Arguing that Organ Specific Approaches to Mitochondrial Dysfunction Are Needed
I'm not sure that I am entirely convinced, but here researchers argue that age-related mitochondrial dysfunction should be addressed in different ways in different organs. Certainly it is true that delivery strategies for many types of therapy must be different for different organs, and this is a major issue for cell therapies and gene therapies. But ways to improve mitochondrial function should, in principle, be beneficial wherever applied and whatever the present status of mitochondrial function.
As cellular power plants and critical production sites of reactive oxygen species (ROS), mitochondria play a pivotal role in the process of aging, and their dysfunction has been associated with age-related diseases. Mitochondria profoundly influence their cellular environment through their central roles in ATP production, ROS generation, ion homeostasis, and signaling events.

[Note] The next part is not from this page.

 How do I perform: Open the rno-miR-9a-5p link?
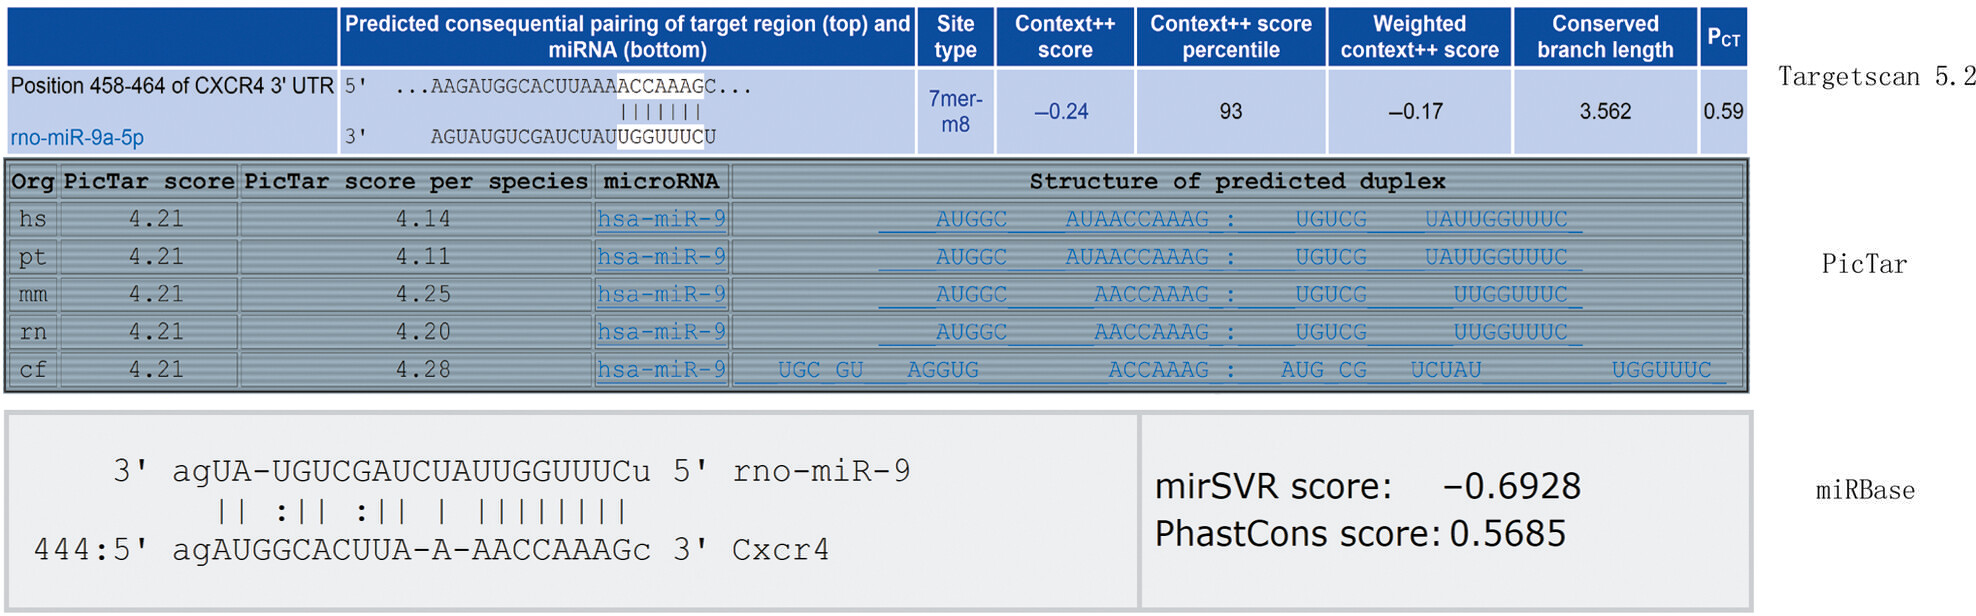[77, 137]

Besides, once released into the extracellular space, several mitochondrial constituents, such as mitochondrial nucleic acids or metabolites, can act as danger-associated molecular patterns (DAMPs) that trigger innate immune responses and inflammation. Similarly, mitochondria can also be shed by stressed cells in extracellular vesicles, which carry DAMPs and can act in a paracrine and endocrine manner.

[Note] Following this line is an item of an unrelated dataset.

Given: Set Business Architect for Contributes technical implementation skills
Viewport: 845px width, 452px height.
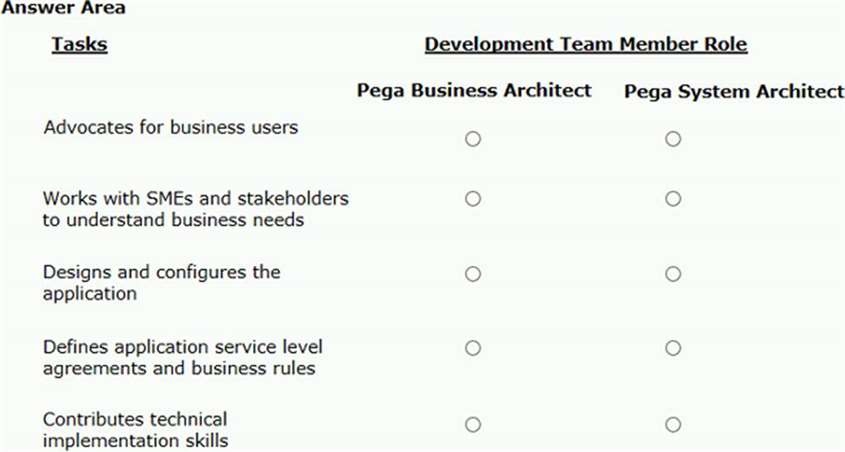Looking at the screenshot, I should (x=473, y=424).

As cells age, mitochondria experience a decline in function, characterized by mitochondrial DNA mutations, increased oxidative stress, DAMP formation, decreased mitochondrial energy conversion, and hampered mitochondrial turnover and dynamics. Consequently, understanding the multifaceted roles of mitochondria is fundamental in deciphering their impact on the process of aging and their potential as anti-aging targets.
The current review examines recent advances in understanding the interplay between mitochondrial dysfunction and organ-specific aging. Thereby, we dissect molecular mechanisms underlying mitochondrial impairment associated with the deterioration of organ function, exploring the role of mitochondrial DNA, reactive oxygen species homeostasis, metabolic activity, damage-associated molecular patterns, biogenesis, turnover, and dynamics. We also highlight emerging therapeutic strategies in preclinical and clinical tests that are supposed to rejuvenate mitochondrial function, such as antioxidants, mitochondrial biogenesis stimulators, and modulators of mitochondrial turnover and dynamics. Furthermore, we discuss potential benefits and challenges associated with the use of these interventions, emphasizing the need for organ-specific approaches given the unique mitochondrial characteristics of different tissues.